An analysis of federal data for the first time has estimated a greater number of deaths across the United States -- exceeding the reported tally -- as coronavirus spread in its early weeks.
The analysis suggests that the deaths announced in the weeks leading up to April 4 failed to capture the full impact of the pandemic. The data is based on reports from state public health departments -- an analysis of federal data conducted for The Washington Post by a research team led by the Yale School of Public Health.
To be precise, in the early weeks of the coronavirus epidemic, the United States recorded an estimated 15,400 excess deaths, close to double of what was attributed to COVID-19 at the time. During the same time, the US reported 8,000 deaths from COVID-19.

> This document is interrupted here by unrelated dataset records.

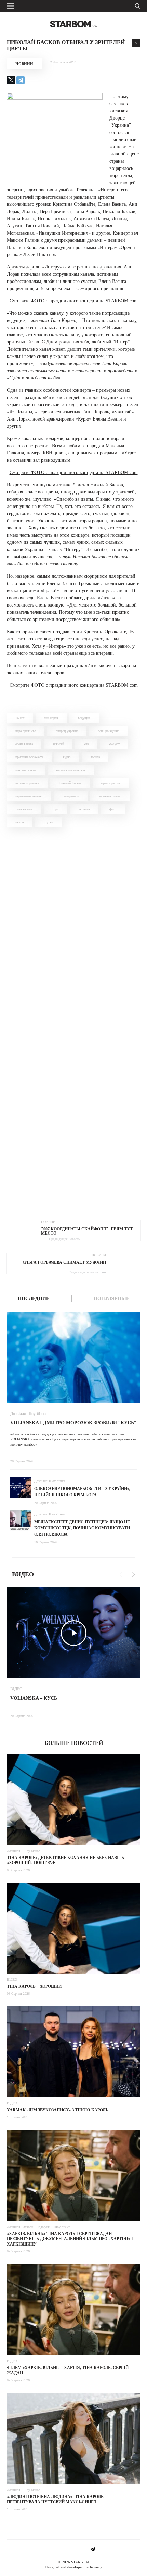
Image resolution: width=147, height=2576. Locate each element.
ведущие (84, 718)
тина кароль (23, 809)
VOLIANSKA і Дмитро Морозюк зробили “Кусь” (73, 1422)
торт (55, 809)
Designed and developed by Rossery (73, 2567)
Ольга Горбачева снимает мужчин (64, 1262)
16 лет (19, 718)
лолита (95, 757)
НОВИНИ (24, 64)
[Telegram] (20, 80)
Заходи (28, 2227)
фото (112, 809)
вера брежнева (25, 731)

This was especially true in New York and New Jersey, states hard-hit by the pandemic.
The team, however, could not show whether the increased deaths were due to coronavirus. But there are strong indications that they were. Interviews and 911 call data from other cities also suggest a spike in the numbers of people dying at home, a circumstance that makes them less likely to be tested for the coronavirus or included in the official death counts.
"In New York City, this discrepancy was even more stark, with three to four times as many excess all-cause deaths as pneumonia and influenza deaths," the team wrote. California had 101 reported deaths due to COVID-19 and 399 excess pneumonia and influenza deaths.
The Yale analysis estimates that, excluding New York City, approximately 1,700 more New York state residents than would be expected had died as of April 4 — far more than the 1,022 counted as COVID-19 deaths.
To this end, the report says the new coronavirus causes respiratory disease, and deaths would presumably be listed among the regular reports of deaths and illness from pneumonia and influenza. Also, patients already weakened by pre-existing conditions such as diabetes, cancer and heart disease may have had a death listed as being due to one of those causes, rather than coronavirus.
As of Sunday, more than 54,000 people had been killed by the novel coronavirus in the US, according to numbers reported by state health departments.
Some of Trump's defenders had earlier claimed that COVID-19 death figures are inflated because they may include people who died with the disease but not of it.
The problem of undercounting coronavirus deaths is not unique to the United States. In many countries, insufficient testing has been a major obstacle to understanding the scale of the pandemic.
Some public health experts had earlier also claimed that COVID-19 was almost certainly spreading in the United States in January and perhaps as early as December, long before the US reported the first official death.
Officials in California said last week that a 57-year-old woman who died February 6 had been infected with COVID-19 and was actually the first recorded death in the US from the virus. Before that announcement, the first coronavirus death in the US was thought to be that of a man in Washington on February 29.